Pendant l'assemblée citoyenne, tous ceux qui se sont exprimés ont manifesté leur inquiétude et leur opposition. S'il y avait des gens plus favorables, ils sont restés silencieux. L'assemblée d'information s'est transformée en charge à fond de train contre l'industrie minière.

Le comité Mine de rien a demandé aux citoyens de refuser l'accès à leurs terres. «C'est le seul droit qu'on a», a souligné le maire Benoit Bourassa. Théoriquement, la société pourrait demander au gouvernement d'utiliser une procédure d'expropriation, ce qu'elle n'envisage pas.
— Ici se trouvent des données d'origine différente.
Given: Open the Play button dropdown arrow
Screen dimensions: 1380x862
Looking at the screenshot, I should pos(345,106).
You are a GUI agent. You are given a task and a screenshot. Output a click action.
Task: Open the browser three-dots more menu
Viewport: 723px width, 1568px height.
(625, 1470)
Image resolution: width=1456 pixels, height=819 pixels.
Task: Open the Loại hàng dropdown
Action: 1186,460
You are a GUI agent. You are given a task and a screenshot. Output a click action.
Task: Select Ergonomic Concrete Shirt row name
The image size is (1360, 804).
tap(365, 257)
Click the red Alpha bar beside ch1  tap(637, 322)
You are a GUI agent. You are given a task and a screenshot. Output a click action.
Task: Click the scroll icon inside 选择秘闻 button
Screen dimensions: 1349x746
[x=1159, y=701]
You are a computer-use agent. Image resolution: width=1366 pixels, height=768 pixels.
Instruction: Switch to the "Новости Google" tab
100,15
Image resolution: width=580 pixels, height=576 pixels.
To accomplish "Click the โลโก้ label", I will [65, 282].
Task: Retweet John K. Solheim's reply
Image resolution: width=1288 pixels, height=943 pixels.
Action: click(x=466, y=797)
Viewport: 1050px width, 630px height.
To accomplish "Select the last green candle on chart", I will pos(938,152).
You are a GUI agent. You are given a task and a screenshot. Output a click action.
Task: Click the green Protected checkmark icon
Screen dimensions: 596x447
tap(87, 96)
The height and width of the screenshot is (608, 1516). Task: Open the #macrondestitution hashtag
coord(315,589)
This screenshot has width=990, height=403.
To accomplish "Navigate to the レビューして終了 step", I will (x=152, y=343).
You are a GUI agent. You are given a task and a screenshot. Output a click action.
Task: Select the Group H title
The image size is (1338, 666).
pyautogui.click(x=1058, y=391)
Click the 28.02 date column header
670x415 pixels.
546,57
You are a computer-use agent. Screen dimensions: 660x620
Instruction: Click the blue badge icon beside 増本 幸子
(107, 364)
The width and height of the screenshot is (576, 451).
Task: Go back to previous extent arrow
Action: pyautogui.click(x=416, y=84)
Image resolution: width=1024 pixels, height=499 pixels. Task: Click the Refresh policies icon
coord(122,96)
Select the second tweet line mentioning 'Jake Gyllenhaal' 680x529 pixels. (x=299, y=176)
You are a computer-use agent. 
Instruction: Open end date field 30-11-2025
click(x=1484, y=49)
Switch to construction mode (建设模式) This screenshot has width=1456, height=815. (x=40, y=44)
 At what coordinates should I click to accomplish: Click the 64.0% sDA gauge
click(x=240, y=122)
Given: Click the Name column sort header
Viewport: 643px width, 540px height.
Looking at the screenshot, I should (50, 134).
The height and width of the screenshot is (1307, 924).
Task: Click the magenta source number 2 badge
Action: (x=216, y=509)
Saint-Camille lance aussi un appel à toutes les autres communautés du Québec concernées par l'exploration gazière et minière afin qu'ils la suivent dans le mouvement. Cela permettra à leur avis de montrer au gouvernement qu'il est temps d'accorder aux municipalités un contrôle sur le genre de développement qu'elles souhaitent.

Le ministre responsable des Mines, Serge Simard, a réagi à l'action de Saint-Camille hier. «Que les gens disent ouvertement qu'ils ne veulent pas de prospection sur leur terrain, c'est absolument correct et c'est comme ça qu'il faut que ça se fasse, a-t-il affirmé à La Presse Affaires. Ça prend obligatoirement la permission du propriétaire pour avoir accès à son terrain.» Le ministre ajoute que la réforme de la Loi sur les mines donnera davantage de pouvoir aux muncipalités et viendra encadrer l'acceptabilité sociale et les relations entre entreprises et municipalités.

Photo Robert Skinner, La Presse

Le maire Benoit Bourassa, qui s'adressait aux citoyens mercredi soir, dit que Saint-Camille préfère d'abord attirer des gens qui s'enracineront et qui créeront éventuellement des emplois durables.